[Stored data entries]
Segment Open
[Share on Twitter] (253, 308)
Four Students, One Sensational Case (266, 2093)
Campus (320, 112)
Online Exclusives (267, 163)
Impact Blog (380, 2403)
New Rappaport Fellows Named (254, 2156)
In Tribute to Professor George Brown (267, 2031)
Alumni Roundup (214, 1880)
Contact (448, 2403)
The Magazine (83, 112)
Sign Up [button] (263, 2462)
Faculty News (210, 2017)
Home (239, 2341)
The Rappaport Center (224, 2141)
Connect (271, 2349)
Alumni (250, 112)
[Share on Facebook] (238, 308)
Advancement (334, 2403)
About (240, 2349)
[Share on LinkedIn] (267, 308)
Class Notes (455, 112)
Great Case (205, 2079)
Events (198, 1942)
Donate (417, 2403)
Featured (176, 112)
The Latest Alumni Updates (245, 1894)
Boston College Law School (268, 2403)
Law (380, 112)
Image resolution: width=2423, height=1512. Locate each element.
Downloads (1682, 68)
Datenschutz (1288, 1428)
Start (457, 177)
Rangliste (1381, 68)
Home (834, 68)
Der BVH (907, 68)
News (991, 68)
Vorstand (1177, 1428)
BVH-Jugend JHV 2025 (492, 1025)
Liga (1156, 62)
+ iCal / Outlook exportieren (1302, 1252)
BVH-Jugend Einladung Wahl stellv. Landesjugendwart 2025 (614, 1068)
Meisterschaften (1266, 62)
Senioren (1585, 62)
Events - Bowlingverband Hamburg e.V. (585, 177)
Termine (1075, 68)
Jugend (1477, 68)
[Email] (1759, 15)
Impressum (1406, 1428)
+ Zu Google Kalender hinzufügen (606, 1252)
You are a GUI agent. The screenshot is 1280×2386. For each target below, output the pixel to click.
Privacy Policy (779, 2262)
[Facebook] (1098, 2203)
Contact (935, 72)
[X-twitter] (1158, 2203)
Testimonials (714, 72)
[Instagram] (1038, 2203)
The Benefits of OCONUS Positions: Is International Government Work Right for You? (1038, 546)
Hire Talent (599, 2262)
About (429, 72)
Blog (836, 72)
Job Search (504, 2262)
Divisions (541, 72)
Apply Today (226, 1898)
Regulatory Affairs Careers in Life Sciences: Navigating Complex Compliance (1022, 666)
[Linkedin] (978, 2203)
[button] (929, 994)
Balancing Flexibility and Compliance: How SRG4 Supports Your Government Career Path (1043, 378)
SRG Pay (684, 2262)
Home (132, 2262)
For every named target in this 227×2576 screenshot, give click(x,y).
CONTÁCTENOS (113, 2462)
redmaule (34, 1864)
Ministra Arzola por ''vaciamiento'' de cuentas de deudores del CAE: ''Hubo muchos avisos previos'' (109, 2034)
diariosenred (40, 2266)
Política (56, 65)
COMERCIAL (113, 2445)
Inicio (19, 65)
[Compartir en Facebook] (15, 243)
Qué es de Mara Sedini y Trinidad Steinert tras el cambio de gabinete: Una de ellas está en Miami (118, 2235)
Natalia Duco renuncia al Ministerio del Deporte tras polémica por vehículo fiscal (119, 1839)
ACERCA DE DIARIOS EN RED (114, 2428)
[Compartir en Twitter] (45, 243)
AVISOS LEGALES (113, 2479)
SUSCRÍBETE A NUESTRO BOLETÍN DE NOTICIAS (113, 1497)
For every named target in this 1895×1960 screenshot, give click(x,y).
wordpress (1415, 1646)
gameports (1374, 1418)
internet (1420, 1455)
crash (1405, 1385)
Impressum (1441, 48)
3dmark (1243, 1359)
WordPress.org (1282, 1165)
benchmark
Segment Closed
_Assigned task_. Wherever a line in the entries holds "this", copy that line.

_Written reply_.
For every named target in this 227×2576 screenshot, give click(x,y).
For every named target in this 1895×1960 screenshot, give click(x,y).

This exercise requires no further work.